Anggota DPR-GR Djamaludin Malik Usulkan Jenderal Soeharto Sebagai Calon Tunggal[1]
KAMIS, 23 FEBRUARI 1967 Di DPR-GR, sementara itu, anggota H Djamaluddin Malik telah mengusulkan agar Jenderal Soeharto diangkat menjadi calon tunggal untuk jabatan Presiden RI sampai pemilihan umum mendatang. Sidang pleno terbuka DPR-GR yang dipimpin oleh Drs. Ben Mang Reng Say, hari ini telah menerima dan mensahkan usul resolusi tersebut untuk menjadi resolusi DPR-GR No. 724 tentang Pemilihan Pejabat Presiden Republik Indonesia. Resolusi tersebut memutuskan untuk meminta kepada Persidangan Istimewa MPRS agar menetapkan Pemegang Ketetapan No. IX/MPRS/1966, Jenderal TNI Soeharto, menjadi Pejabat Presiden Republik Indonesia sesuai dengan jiwa Ketetapan No. XV/MPRS/1966. Resolusi ini ditandatangani oleh Ketua DPR-GR, HA Sjaichu. Secara lengkap isi resolusi dapat dilihat pada Lampiran IX. (DTS)
[1] Dikutip dari buku “Jejak Langkah Pak Harto 01 Oktober 1965 – 27 Maret 1968”, hal 159-161 . Buku ini ditulis oleh Team Dokumentasi Presiden RI, Editor: G. Dwipayana & Nazarudin Sjamsuddin dan diterbitkan PT. Citra Kharisma Bunda Jakarta Tahun 2003
Lampiran IX
RESOLUSI DEWAN PERWAKILAN RAKYAT GOTONG ROYONG
No. 724 tentang
PEMILIHAN PEJABAT PRESIDEN
REPUBLIK INDONESIA
DENGAN RAKHMAT TUHAN YANG MAHA ESA
Dewan Perwakilan Rakyat Gotong Royong dalam sidang paripurna
tanggal 23 Februari 1967, setelah mendengar pendapat-pendapat
dari semua Golongan di dalam
Dewan Perwakilan Rakyat Gotong Royong.
Menimbang:
a. Bahwa Resolusi Dewan Perwakilan Rakyat Gotong Royong tanggal 9 Februari 1967 tentang Persidangan Istimewa MPRS terutama mengenai pemberhentian Presiden Republik Indonesia seperti yang tercantum dalam memorandum yang dilampirkan pada resolusi tersebut perlu diamankan.

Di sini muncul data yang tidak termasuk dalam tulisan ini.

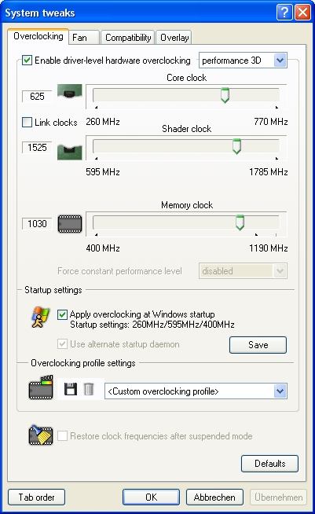315x514 pixels.
Task: Click the memory chip icon
Action: point(70,224)
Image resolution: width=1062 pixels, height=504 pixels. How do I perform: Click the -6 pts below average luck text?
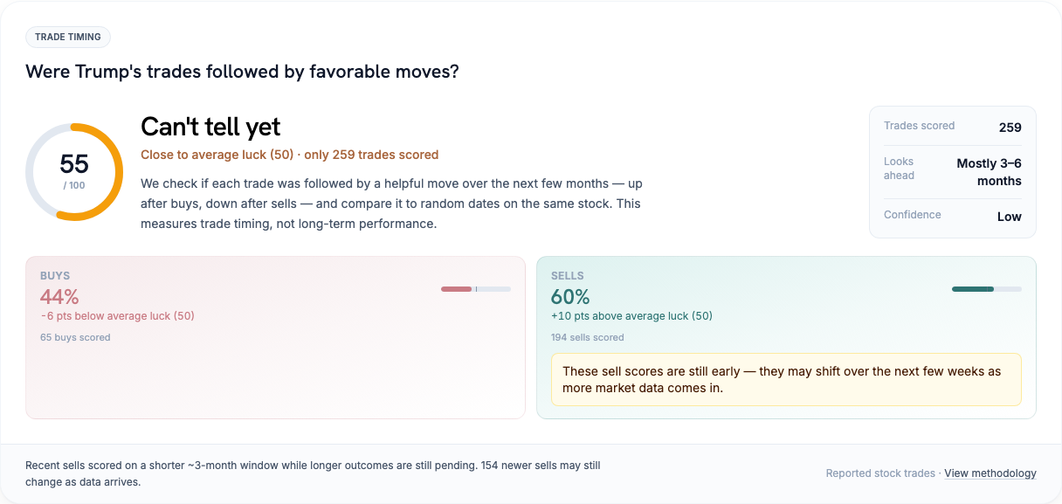[117, 316]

b. Bahwa keputusan pemberhentian Presiden Republik Indonesia akan ditetapkan dalam persidangan istimewa MPRS tersebut.
c. Bahwa adanya vacuum pimpinan pemerintahan/Presiden Republik Indonesia pada suatu saat bisa mengganggu stabilitas politik, sehingga dapat membawa kemungkinan timbulnya hal-hal yang tidak diinginkan bagi kehidupan Bangsa dan Negara Republik Indonesia.

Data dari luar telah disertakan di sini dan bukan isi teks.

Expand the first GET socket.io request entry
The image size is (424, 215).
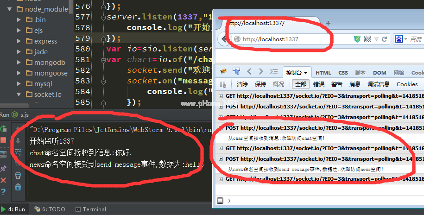tap(221, 96)
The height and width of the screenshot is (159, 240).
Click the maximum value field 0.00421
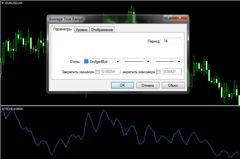coord(172,72)
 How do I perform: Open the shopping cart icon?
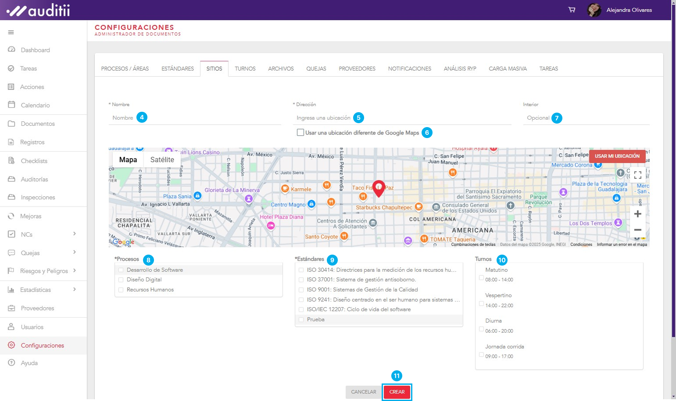tap(572, 10)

d. Bahwa untuk lebih memudahkan jalannya Persidangan Istimewa MPRS tersebut sehingga dapat mencapai hasil sebaik-baiknya dalam melaksanakan ketentuan yang termaksud dalam pasal 3 UUD 1945 dan pasal 3 Ketetapan MPRS No. XV/1966, perlu memberi arah yang praktis dalam memilih Pejabat Presiden Republik Indonesia yang akan memangku jabatan Presiden sampai dengan terpilihnya Presiden oleh MPR hasil pemilihan umum.
Mengingat :
- Pasal 3 dan pasal 8 UUD 1945.
- Pasal3 Ketetapan MPRS No. XV/1966.
- Undang-undang No. 10 tahun 1966 tentang Kedudukan MPRS dan DPR-GR menjelang pemilihan umum.
MEMUTUSKAN:
Meminta kepada Persidangan Istimewa MPRS untuk menetapkan Pengemban Ketetapan MPRS No. IX/MPRS/1966 Jenderal TNI SOEHARTO sebagai Pejabat Presiden Republik Indonesia sesuai dengan jiwa Ketetapan MPRS No. XV /1966.
Akhirnya :
Memanjatkan doa ke hadirat Ilahi agar melimpahkan Taufik dan Hidayah serta selalu memberikan lindungan-Nya kepada Nusa dan Bangsa Indonesia.
Jakarta, 23 Februari 1967
Pimpinan
Dewan Perwakilan Rakyat Gotong Royong
Ketua
HA Sjaichu
PENJELASAN ATAS RESOLUSI
DEWAN PERWAKILAN RAKYAT GOTONG ROYONG No. 724
tentang
PEMILIHAN PEJABAT PRESIDEN
REPUBLIK INDONESIA
Assalamu’alaikum warahmatullahi wabarakatuh.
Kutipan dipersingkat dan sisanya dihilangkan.